My 2018 Resolution: Find an Agent

2018 Resolution Get A Literary Agent #infographic

I am all about resolutions. The beginning of a new year seems like the perfect time to take stock and set goals for the coming months. I like big goals that can be broken down into lots of little steps (and I couldn’t pass up this infographic, which seems pretty spot on to me). Seeing progress even before I cross the finish line keeps me motivated. It’s satisfying.

My 2018 Resolution

For about eight years my goal was to finish my novel. I set that goal every year with every intention of hitting it, and seeing as I wrote something like thirteen drafts, I more or less did hit it, sometimes twice a year, but in 2017 I actually finished a manuscript I was happy with. A copy editor is looking it over this week (because I am the queen of typos), and then I will start sending out queries. So I guess my 2018 resolution is clear enough: to find an agent for my novel.

If I break that goal down into steps, it looks like this:

  1. Compile my list of dream agents, then research and rank them. I have collected about thirty names over the years. Some are agents I met at conferences, some represent writers I adore. I need to look each one up, determine what they want to see in a query, and rank them from one to thirty in terms of being a good fit for my work.
  2. Write a kickass description of my story. This is proving much harder than I expected. I’ve written a few versions, but I’m not happy with it yet.

### [Set exercise]
Reproduce the resolution post word for word, from "1. Compile my" up to and including "for my work.". The listing comes from a separate source unrelated to the resolution post.

### [Data provided]

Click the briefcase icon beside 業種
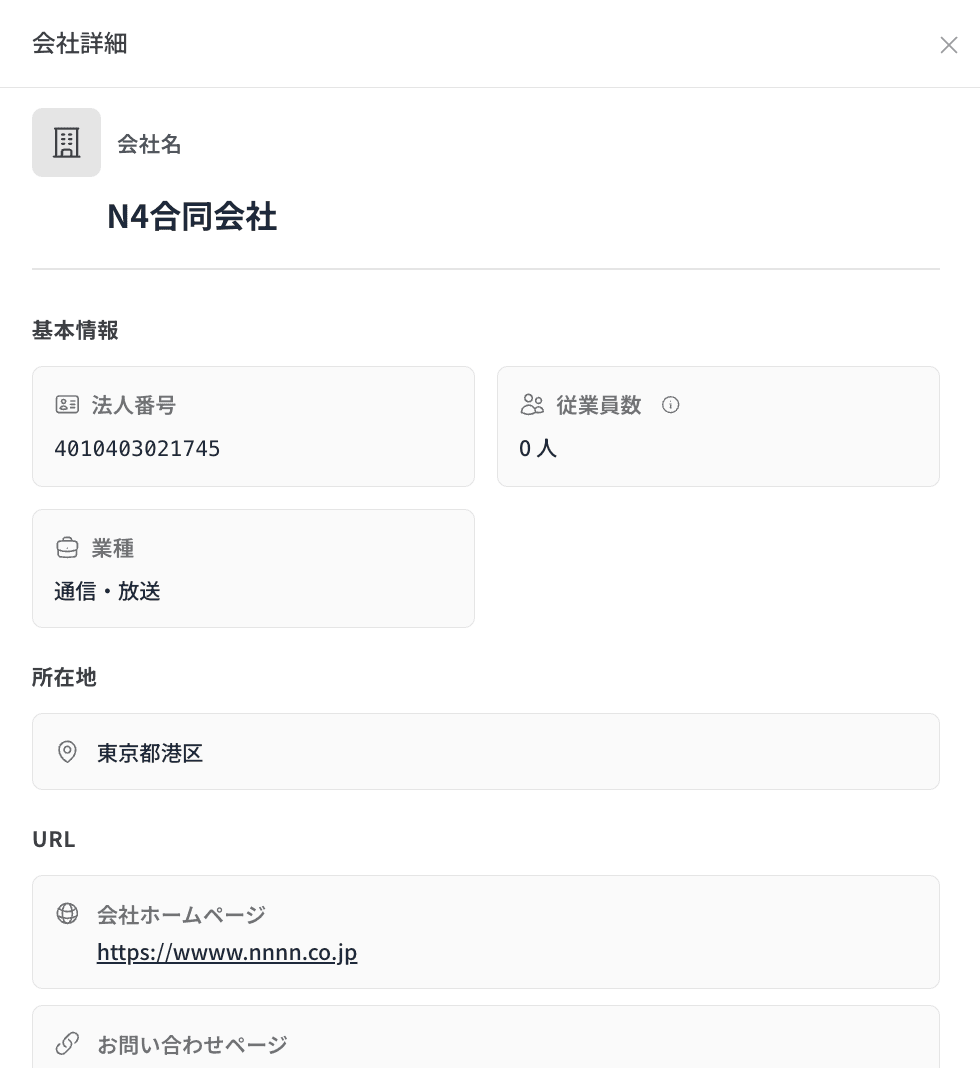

### [Solved exercise]
1. Compile my list of dream agents, then research and rank them. I have collected about thirty names over the years. Some are agents I met at conferences, some represent writers I adore. I need to look each one up, determine what they want to see in a query, and rank them from one to thirty in terms of being a good fit for my work.